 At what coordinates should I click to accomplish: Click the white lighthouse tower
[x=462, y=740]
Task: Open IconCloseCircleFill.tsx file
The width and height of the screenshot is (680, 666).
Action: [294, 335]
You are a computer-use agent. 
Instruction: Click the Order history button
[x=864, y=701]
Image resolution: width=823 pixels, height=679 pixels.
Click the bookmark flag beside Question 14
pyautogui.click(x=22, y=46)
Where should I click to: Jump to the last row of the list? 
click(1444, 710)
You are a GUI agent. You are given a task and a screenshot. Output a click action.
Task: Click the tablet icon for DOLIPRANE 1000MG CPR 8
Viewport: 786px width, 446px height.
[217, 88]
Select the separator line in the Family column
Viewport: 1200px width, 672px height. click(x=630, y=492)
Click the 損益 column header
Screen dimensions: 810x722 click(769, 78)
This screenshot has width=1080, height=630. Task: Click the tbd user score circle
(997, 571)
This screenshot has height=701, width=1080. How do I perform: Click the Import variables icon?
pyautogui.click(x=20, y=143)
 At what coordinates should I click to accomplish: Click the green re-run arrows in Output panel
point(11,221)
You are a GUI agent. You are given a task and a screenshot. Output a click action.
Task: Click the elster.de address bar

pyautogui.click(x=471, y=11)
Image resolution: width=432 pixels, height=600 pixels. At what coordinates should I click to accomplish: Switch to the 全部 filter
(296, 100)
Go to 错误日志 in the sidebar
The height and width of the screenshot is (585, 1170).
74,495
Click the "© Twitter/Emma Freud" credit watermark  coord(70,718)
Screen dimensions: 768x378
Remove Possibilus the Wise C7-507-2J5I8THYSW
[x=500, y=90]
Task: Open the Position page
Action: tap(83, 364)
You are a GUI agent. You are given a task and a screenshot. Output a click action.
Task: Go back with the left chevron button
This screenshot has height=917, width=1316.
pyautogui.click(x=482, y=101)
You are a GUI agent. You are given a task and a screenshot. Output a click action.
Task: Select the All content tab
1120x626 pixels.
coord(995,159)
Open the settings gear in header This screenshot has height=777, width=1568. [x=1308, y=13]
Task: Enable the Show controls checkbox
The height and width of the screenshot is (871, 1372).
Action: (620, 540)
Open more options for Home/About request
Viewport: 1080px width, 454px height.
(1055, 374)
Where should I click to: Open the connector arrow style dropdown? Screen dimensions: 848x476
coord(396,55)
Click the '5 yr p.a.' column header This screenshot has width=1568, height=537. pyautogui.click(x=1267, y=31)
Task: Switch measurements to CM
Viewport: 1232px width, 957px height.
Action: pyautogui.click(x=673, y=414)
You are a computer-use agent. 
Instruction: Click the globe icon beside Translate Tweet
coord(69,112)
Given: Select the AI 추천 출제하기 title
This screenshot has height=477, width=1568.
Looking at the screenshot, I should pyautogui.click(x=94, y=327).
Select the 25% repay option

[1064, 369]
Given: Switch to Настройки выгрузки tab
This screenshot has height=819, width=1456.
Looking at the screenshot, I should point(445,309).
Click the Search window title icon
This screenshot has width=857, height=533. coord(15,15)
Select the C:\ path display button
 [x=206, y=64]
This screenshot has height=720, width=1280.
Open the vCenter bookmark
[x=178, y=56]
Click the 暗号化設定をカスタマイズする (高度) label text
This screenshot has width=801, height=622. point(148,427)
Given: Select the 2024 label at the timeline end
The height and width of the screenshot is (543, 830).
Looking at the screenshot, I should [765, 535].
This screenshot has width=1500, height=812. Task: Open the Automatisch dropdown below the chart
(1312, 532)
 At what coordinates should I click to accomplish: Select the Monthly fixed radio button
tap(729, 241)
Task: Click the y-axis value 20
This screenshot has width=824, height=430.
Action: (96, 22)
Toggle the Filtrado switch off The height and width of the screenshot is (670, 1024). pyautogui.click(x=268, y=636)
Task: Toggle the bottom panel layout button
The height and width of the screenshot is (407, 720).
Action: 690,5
================
■ Work to complete
Rewrite the part of the items above that opens with the line containing "This screenshot has width=1080, height=630." and closes with the line containing "pyautogui.click(x=20, y=143)" as a Markdown table with the columns Row and Line. Number each line in Row and leave out any blank lines.

■ Written answer
| Row | Line |
|---|---|
| 1 | This screenshot has width=1080, height=630. Task: Click the tbd user score circle |
| 2 | (997, 571) |
| 3 | This screenshot has height=701, width=1080. How do I perform: Click the Import variables icon? |
| 4 | pyautogui.click(x=20, y=143) |